Please write out every one of the entries below, keeping each line identical to the original.

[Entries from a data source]
_ _ _
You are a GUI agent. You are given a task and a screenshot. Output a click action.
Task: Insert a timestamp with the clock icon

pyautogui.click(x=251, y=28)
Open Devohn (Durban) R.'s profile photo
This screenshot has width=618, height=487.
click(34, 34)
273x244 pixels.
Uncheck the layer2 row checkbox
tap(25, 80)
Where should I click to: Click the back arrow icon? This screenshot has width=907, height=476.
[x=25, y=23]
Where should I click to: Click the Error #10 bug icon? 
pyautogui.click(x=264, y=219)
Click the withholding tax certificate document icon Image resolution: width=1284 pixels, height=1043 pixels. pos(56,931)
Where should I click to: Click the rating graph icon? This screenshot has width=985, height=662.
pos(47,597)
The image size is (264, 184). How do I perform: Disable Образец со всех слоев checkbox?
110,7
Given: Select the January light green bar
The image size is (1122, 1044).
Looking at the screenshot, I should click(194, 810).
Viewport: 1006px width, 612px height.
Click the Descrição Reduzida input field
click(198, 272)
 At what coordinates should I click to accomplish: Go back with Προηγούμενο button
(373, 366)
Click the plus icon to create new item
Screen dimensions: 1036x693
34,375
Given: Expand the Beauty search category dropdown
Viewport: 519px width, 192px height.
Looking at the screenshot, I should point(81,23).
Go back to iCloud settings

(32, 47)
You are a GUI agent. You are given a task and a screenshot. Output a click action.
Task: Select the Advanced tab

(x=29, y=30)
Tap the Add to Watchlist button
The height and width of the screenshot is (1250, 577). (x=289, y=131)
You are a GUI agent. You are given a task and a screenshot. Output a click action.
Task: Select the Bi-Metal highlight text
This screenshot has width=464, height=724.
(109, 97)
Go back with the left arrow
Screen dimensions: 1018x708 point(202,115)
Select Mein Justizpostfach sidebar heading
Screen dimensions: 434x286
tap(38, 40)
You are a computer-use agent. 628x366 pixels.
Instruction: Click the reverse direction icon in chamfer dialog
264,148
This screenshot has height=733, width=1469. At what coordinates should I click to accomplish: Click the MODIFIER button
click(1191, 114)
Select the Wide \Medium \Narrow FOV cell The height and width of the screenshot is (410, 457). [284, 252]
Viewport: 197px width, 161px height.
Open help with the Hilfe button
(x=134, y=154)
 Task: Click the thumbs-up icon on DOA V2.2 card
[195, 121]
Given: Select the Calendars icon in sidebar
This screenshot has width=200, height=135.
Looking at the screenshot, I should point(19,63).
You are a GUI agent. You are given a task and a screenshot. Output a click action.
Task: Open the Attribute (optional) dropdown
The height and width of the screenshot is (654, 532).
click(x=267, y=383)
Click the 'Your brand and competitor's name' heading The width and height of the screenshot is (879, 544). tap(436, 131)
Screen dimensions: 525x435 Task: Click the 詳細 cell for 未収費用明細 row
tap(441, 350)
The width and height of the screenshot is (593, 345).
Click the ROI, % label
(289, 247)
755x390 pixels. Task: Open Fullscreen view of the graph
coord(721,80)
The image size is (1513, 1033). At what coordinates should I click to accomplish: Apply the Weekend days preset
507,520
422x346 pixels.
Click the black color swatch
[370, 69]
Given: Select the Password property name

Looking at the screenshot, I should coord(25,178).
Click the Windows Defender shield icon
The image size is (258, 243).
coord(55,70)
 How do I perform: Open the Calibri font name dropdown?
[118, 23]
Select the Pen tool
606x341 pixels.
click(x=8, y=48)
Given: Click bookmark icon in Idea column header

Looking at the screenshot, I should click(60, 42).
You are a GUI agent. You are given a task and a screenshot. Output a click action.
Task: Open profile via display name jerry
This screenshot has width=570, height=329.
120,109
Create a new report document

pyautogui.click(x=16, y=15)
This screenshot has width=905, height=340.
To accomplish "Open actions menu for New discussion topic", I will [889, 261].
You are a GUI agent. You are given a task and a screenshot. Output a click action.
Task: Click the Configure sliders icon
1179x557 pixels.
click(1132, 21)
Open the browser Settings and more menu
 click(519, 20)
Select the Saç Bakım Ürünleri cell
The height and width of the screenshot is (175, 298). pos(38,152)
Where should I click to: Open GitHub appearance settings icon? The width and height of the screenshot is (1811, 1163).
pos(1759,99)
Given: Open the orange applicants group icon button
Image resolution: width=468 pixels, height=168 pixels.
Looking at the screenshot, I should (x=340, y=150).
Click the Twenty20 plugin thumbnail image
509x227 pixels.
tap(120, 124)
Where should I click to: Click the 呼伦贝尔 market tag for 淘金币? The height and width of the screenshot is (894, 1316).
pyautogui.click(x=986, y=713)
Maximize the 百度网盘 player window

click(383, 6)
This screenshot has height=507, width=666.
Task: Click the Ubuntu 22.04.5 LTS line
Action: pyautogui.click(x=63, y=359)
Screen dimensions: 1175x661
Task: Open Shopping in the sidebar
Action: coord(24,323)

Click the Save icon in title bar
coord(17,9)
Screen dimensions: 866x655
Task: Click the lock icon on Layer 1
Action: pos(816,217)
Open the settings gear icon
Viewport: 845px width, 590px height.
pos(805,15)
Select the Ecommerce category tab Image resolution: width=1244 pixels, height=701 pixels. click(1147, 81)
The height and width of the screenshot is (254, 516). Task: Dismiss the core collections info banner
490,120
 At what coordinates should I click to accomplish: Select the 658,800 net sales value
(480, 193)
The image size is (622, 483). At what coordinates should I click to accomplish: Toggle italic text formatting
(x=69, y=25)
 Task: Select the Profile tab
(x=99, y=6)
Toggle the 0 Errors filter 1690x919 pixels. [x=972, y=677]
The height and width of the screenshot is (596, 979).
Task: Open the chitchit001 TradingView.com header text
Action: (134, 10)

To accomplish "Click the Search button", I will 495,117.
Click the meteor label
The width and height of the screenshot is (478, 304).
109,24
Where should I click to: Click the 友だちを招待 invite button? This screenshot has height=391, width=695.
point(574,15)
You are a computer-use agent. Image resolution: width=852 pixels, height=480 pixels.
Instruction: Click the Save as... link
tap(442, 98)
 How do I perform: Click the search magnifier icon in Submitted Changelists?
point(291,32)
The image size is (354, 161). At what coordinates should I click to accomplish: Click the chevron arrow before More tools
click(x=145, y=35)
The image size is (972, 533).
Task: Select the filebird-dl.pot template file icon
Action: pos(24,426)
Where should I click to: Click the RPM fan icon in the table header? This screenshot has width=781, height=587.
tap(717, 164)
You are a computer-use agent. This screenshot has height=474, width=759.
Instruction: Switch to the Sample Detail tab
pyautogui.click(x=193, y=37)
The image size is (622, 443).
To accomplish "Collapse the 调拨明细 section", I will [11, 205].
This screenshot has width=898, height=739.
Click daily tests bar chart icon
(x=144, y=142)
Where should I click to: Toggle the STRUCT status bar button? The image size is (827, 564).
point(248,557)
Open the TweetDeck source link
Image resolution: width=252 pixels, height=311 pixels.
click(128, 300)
_ _ _
Result of this task>
You are a GUI agent. You are given a task and a screenshot. Output a click action.
Task: Insert a timestamp with the clock icon

pyautogui.click(x=251, y=28)
Open Devohn (Durban) R.'s profile photo
This screenshot has width=618, height=487.
click(34, 34)
273x244 pixels.
Uncheck the layer2 row checkbox
tap(25, 80)
Where should I click to: Click the back arrow icon? This screenshot has width=907, height=476.
[x=25, y=23]
Where should I click to: Click the Error #10 bug icon? 
pyautogui.click(x=264, y=219)
Click the withholding tax certificate document icon Image resolution: width=1284 pixels, height=1043 pixels. pos(56,931)
Where should I click to: Click the rating graph icon? This screenshot has width=985, height=662.
pos(47,597)
The image size is (264, 184). How do I perform: Disable Образец со всех слоев checkbox?
110,7
Given: Select the January light green bar
The image size is (1122, 1044).
Looking at the screenshot, I should click(194, 810).
Viewport: 1006px width, 612px height.
Click the Descrição Reduzida input field
click(198, 272)
 At what coordinates should I click to accomplish: Go back with Προηγούμενο button
(373, 366)
Click the plus icon to create new item
Screen dimensions: 1036x693
34,375
Given: Expand the Beauty search category dropdown
Viewport: 519px width, 192px height.
Looking at the screenshot, I should point(81,23).
Go back to iCloud settings

(32, 47)
You are a GUI agent. You are given a task and a screenshot. Output a click action.
Task: Select the Advanced tab

(x=29, y=30)
Tap the Add to Watchlist button
The height and width of the screenshot is (1250, 577). (x=289, y=131)
You are a GUI agent. You are given a task and a screenshot. Output a click action.
Task: Select the Bi-Metal highlight text
This screenshot has width=464, height=724.
(109, 97)
Go back with the left arrow
Screen dimensions: 1018x708 point(202,115)
Select Mein Justizpostfach sidebar heading
Screen dimensions: 434x286
tap(38, 40)
You are a computer-use agent. 628x366 pixels.
Instruction: Click the reverse direction icon in chamfer dialog
264,148
This screenshot has height=733, width=1469. At what coordinates should I click to accomplish: Click the MODIFIER button
click(1191, 114)
Select the Wide \Medium \Narrow FOV cell The height and width of the screenshot is (410, 457). [284, 252]
Viewport: 197px width, 161px height.
Open help with the Hilfe button
(x=134, y=154)
 Task: Click the thumbs-up icon on DOA V2.2 card
[195, 121]
Given: Select the Calendars icon in sidebar
This screenshot has width=200, height=135.
Looking at the screenshot, I should point(19,63).
You are a GUI agent. You are given a task and a screenshot. Output a click action.
Task: Open the Attribute (optional) dropdown
The height and width of the screenshot is (654, 532).
click(x=267, y=383)
Click the 'Your brand and competitor's name' heading The width and height of the screenshot is (879, 544). tap(436, 131)
Screen dimensions: 525x435 Task: Click the 詳細 cell for 未収費用明細 row
tap(441, 350)
The width and height of the screenshot is (593, 345).
Click the ROI, % label
(289, 247)
755x390 pixels. Task: Open Fullscreen view of the graph
coord(721,80)
The image size is (1513, 1033). At what coordinates should I click to accomplish: Apply the Weekend days preset
507,520
422x346 pixels.
Click the black color swatch
[370, 69]
Given: Select the Password property name

Looking at the screenshot, I should coord(25,178).
Click the Windows Defender shield icon
The image size is (258, 243).
coord(55,70)
 How do I perform: Open the Calibri font name dropdown?
[118, 23]
Select the Pen tool
606x341 pixels.
click(x=8, y=48)
Given: Click bookmark icon in Idea column header

Looking at the screenshot, I should click(60, 42).
You are a GUI agent. You are given a task and a screenshot. Output a click action.
Task: Open profile via display name jerry
This screenshot has width=570, height=329.
120,109
Create a new report document

pyautogui.click(x=16, y=15)
This screenshot has width=905, height=340.
To accomplish "Open actions menu for New discussion topic", I will [889, 261].
You are a GUI agent. You are given a task and a screenshot. Output a click action.
Task: Click the Configure sliders icon
1179x557 pixels.
click(1132, 21)
Open the browser Settings and more menu
 click(519, 20)
Select the Saç Bakım Ürünleri cell
The height and width of the screenshot is (175, 298). pos(38,152)
Where should I click to: Open GitHub appearance settings icon? The width and height of the screenshot is (1811, 1163).
pos(1759,99)
Given: Open the orange applicants group icon button
Image resolution: width=468 pixels, height=168 pixels.
Looking at the screenshot, I should (x=340, y=150).
Click the Twenty20 plugin thumbnail image
509x227 pixels.
tap(120, 124)
Where should I click to: Click the 呼伦贝尔 market tag for 淘金币? The height and width of the screenshot is (894, 1316).
pyautogui.click(x=986, y=713)
Maximize the 百度网盘 player window

click(383, 6)
This screenshot has height=507, width=666.
Task: Click the Ubuntu 22.04.5 LTS line
Action: pyautogui.click(x=63, y=359)
Screen dimensions: 1175x661
Task: Open Shopping in the sidebar
Action: coord(24,323)

Click the Save icon in title bar
coord(17,9)
Screen dimensions: 866x655
Task: Click the lock icon on Layer 1
Action: pos(816,217)
Open the settings gear icon
Viewport: 845px width, 590px height.
pos(805,15)
Select the Ecommerce category tab Image resolution: width=1244 pixels, height=701 pixels. click(1147, 81)
The height and width of the screenshot is (254, 516). Task: Dismiss the core collections info banner
490,120
 At what coordinates should I click to accomplish: Select the 658,800 net sales value
(480, 193)
The image size is (622, 483). At what coordinates should I click to accomplish: Toggle italic text formatting
(x=69, y=25)
 Task: Select the Profile tab
(x=99, y=6)
Toggle the 0 Errors filter 1690x919 pixels. [x=972, y=677]
The height and width of the screenshot is (596, 979).
Task: Open the chitchit001 TradingView.com header text
Action: (134, 10)

To accomplish "Click the Search button", I will 495,117.
Click the meteor label
The width and height of the screenshot is (478, 304).
109,24
Where should I click to: Click the 友だちを招待 invite button? This screenshot has height=391, width=695.
point(574,15)
You are a computer-use agent. Image resolution: width=852 pixels, height=480 pixels.
Instruction: Click the Save as... link
tap(442, 98)
 How do I perform: Click the search magnifier icon in Submitted Changelists?
point(291,32)
The image size is (354, 161). At what coordinates should I click to accomplish: Click the chevron arrow before More tools
click(x=145, y=35)
The image size is (972, 533).
Task: Select the filebird-dl.pot template file icon
Action: pos(24,426)
Where should I click to: Click the RPM fan icon in the table header? This screenshot has width=781, height=587.
tap(717, 164)
You are a computer-use agent. This screenshot has height=474, width=759.
Instruction: Switch to the Sample Detail tab
pyautogui.click(x=193, y=37)
The image size is (622, 443).
To accomplish "Collapse the 调拨明细 section", I will [11, 205].
This screenshot has width=898, height=739.
Click daily tests bar chart icon
(x=144, y=142)
Where should I click to: Toggle the STRUCT status bar button? The image size is (827, 564).
point(248,557)
Open the TweetDeck source link
Image resolution: width=252 pixels, height=311 pixels.
click(128, 300)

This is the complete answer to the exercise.